22. The method of claim 21, wherein the composition is administered to a subject in an amount effective to inhibit classical complement activation.

23. The method of claim 22, wherein the subject is a mammal.

24. The method of claim 23, wherein the mammal is an human.

25. A method of treating an inflammatory condition, comprising:

administering to a subject with an inflammatory condition or at risk thereof the composition according to claim 15 in an amount effective to treat or prevent the inflammatory condition.

26. The method of claim 25, wherein the inflammatory condition is inflammation that results from the administration of a therapeutic agent.

27. The method of claim 25, wherein the inflammatory condition is inflammation that results from the administration of a liposome or lipid formulation.

28. The method of claim 25, wherein the inflammation results in an allergic reaction.

29. A method of treating an autoimmune disorder, comprising:

administering to a subject with an autoimmune disorder or at risk thereof the composition according to claim 15 in an amount effective to treat or prevent the autoimmune disorder.

30. A method of treating an autoimmune disorder, wherein the autoimmune disorder is not arthritis, glomerulo-nephritis, lupus, membranous nephropathy or myasthenia gravis, comprising:

administering to a subject with an autoimmune disorder or at risk thereof a C1q inhibitor in an amount effective to treat or prevent the autoimmune disorder.

31. A method of treating cancer, comprising:

administering to a subject with cancer or at risk thereof a C1q inhibitor and an anti-cancer agent that induces apoptosis in an amount effective to treat cancer.

32. A method of treating cancer, comprising:

administering to a subject with cancer or at risk thereof a C1q inhibitor and an anti-cancer agent that induces apoptosis in an amount effective to treat cancer, wherein the C1q inhibitor is the isolated C1q binding peptide of the compositions according to claim 15.

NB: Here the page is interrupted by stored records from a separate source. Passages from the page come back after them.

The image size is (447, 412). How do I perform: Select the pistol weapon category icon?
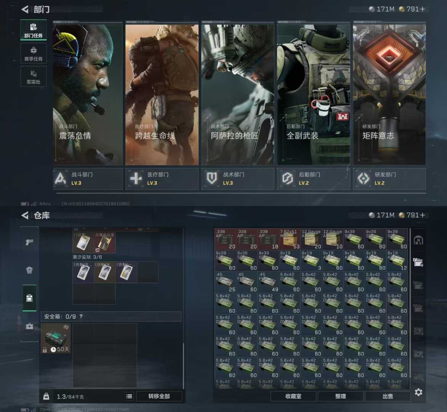point(29,242)
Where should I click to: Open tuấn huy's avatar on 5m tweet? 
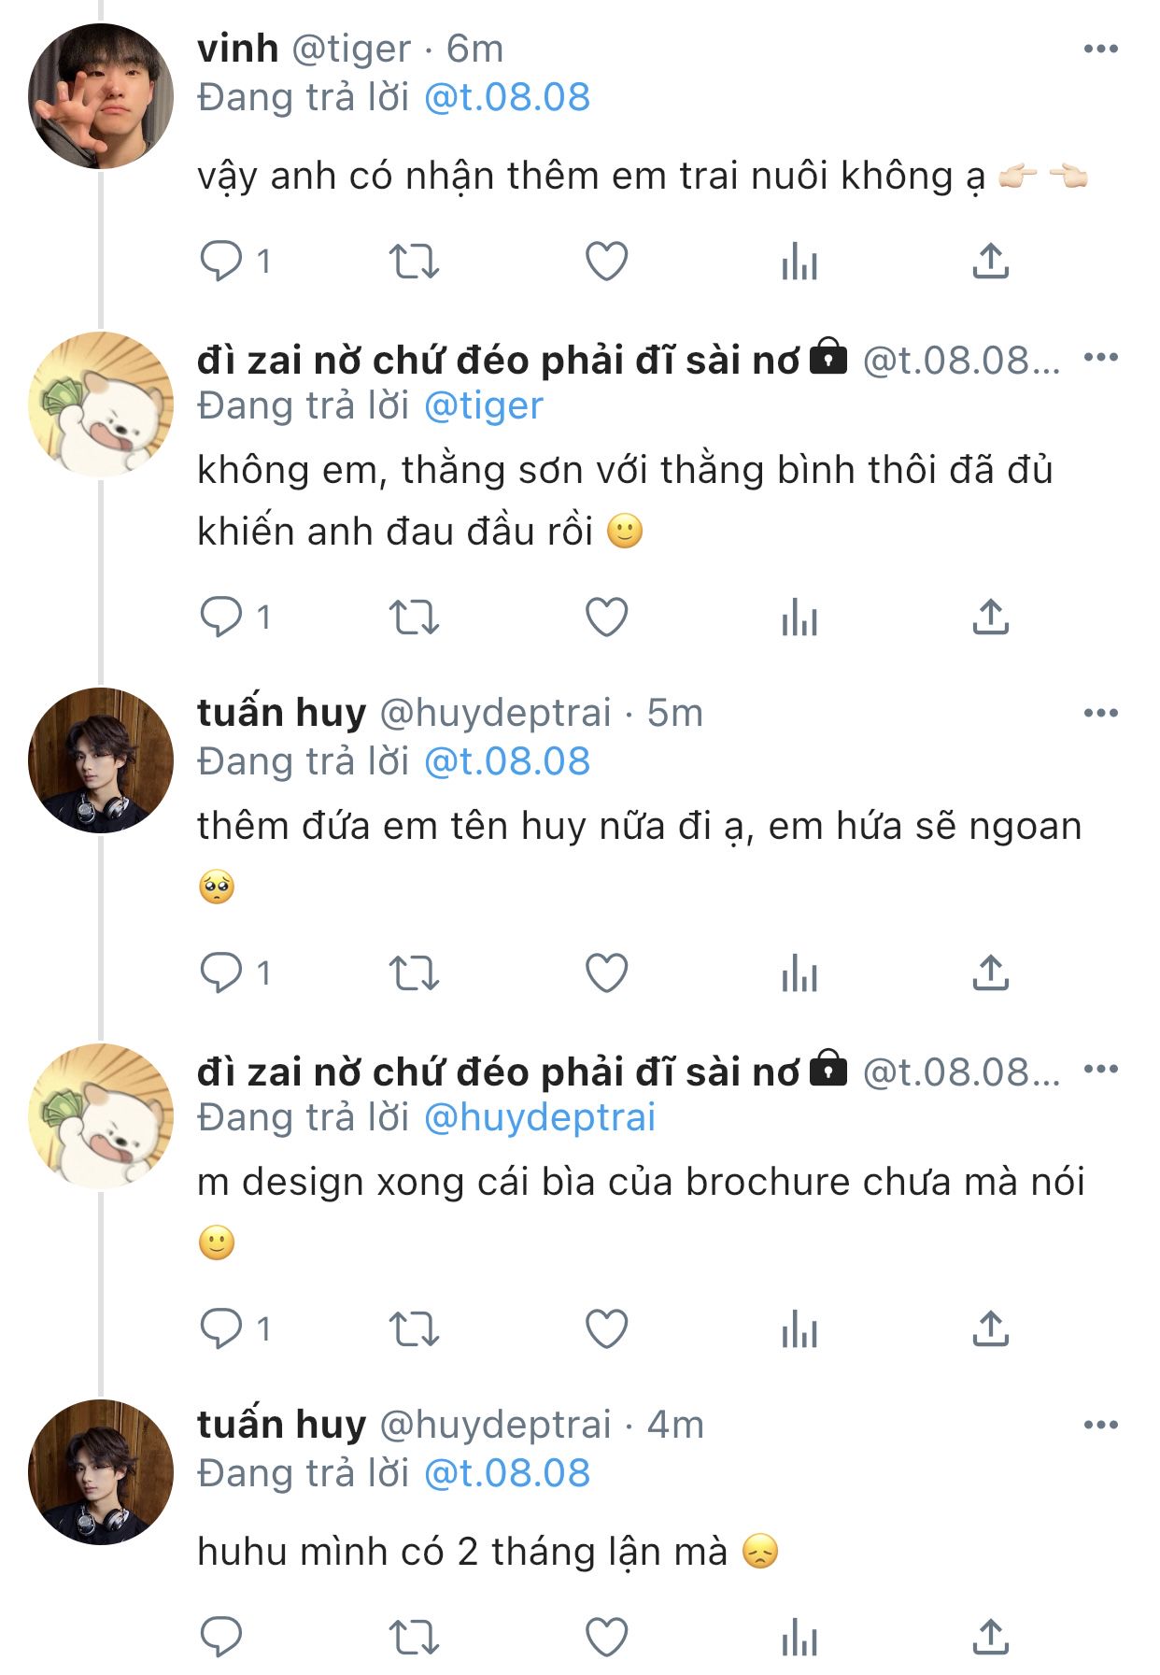coord(101,760)
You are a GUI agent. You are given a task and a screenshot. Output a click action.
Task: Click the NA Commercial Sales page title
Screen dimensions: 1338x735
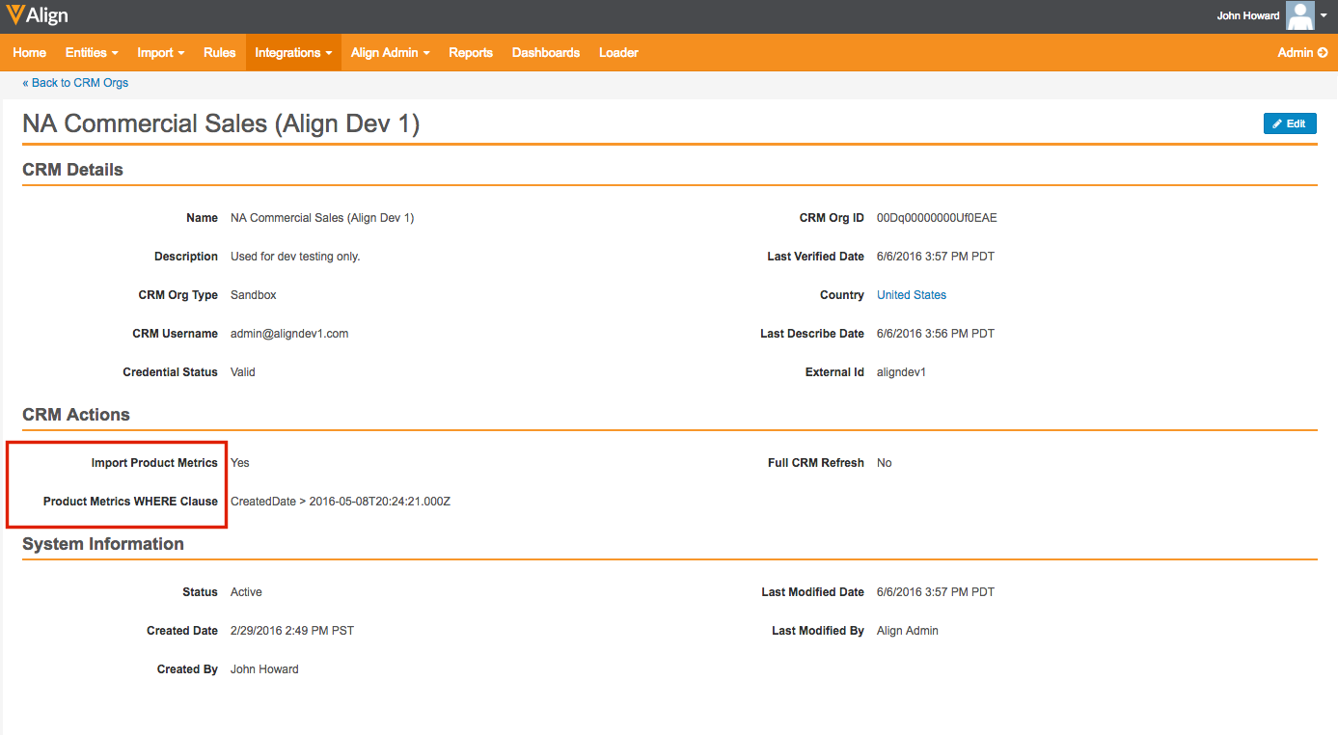(x=221, y=124)
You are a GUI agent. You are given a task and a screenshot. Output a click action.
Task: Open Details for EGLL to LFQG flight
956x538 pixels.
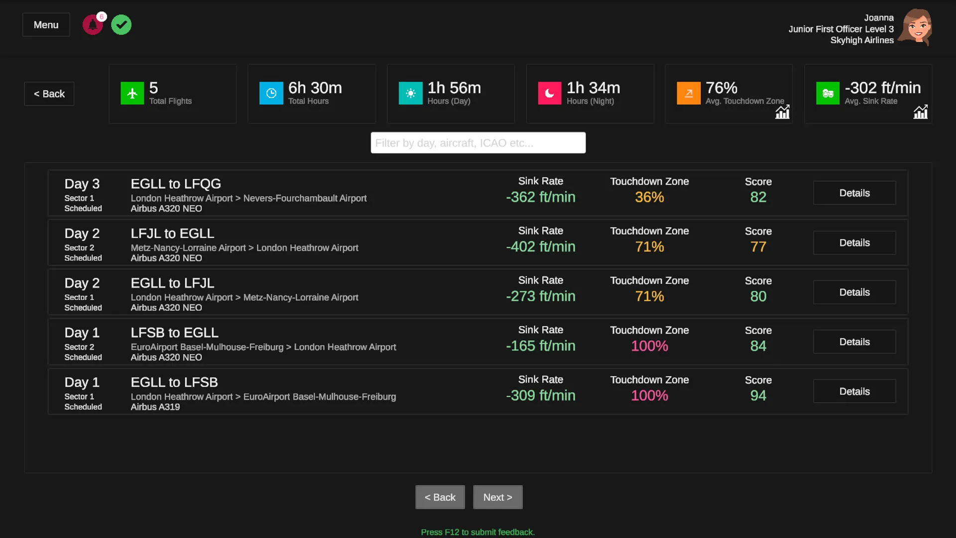pyautogui.click(x=854, y=193)
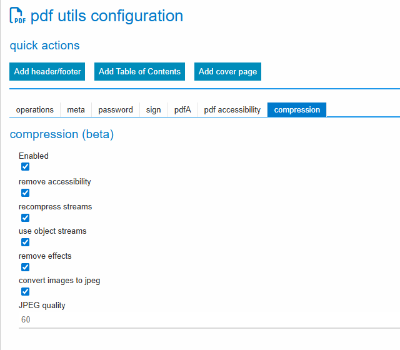Click the Add cover page button

pyautogui.click(x=228, y=71)
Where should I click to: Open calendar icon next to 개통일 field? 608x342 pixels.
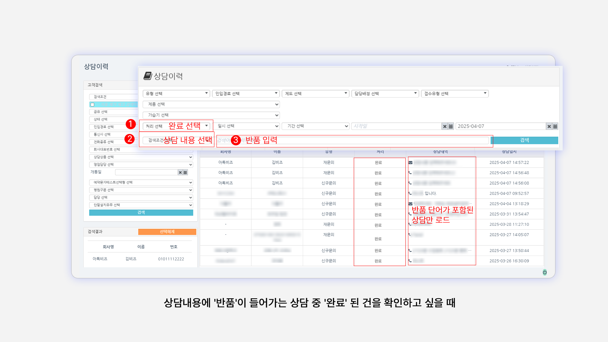[185, 172]
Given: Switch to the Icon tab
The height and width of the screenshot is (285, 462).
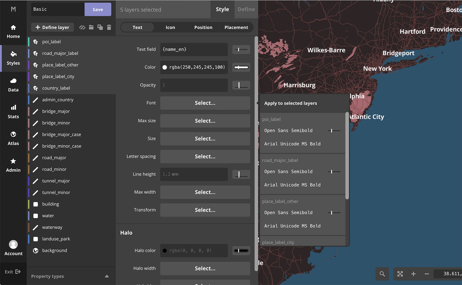Looking at the screenshot, I should point(170,27).
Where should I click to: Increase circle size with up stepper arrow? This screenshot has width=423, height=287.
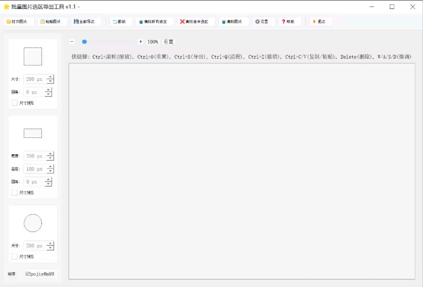click(50, 244)
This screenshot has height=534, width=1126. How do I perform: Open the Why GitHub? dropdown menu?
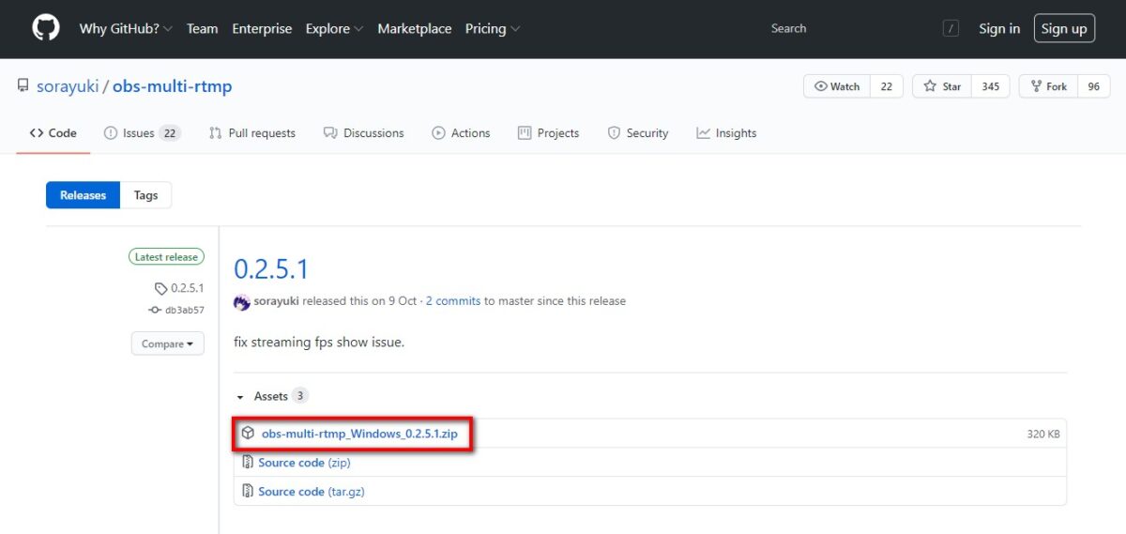[x=126, y=28]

33. The method of claim 31, wherein the C1q inhibitor and the anti-cancer agent are administered concomitantly.

34. The method of claim 31, wherein the cancer is selected from the group consisting of bladder cancer, pancreatic cancer, lung cancer, kidney cancer, sarcoma, breast cancer, brain cancer, colon cancer, liver cancer, stomach cancer, ovarian cancer, prostate cancer, testicular cancer, and melanoma.

35. A method of treating ischemia reperfusion, comprising:

administering to a subject with ischemia reperfusion or at risk thereof a C1q inhibitor in an amount effective to treat ischemia reperfusion, wherein the ischemia reperfusion is not cardiac or gastrointestinal ischemia reperfusion.

36. The method of claim 35, wherein the ischemia reperfusion occurs in the brain, lungs, kidneys or skeletal muscle.

37. The method of claim 35, wherein the C1q inhibitor is the isolated C1q binding peptide of the compositions according to claim 15.

38. A method for detecting the presence of C1q in a sample comprising:

contacting the sample with an isolated C1q binding peptide according to claim 3, and

detecting the isolated C1q binding peptide-C1q complex, wherein the presence of a complex in the sample is indicative of the presence of C1q in the sample.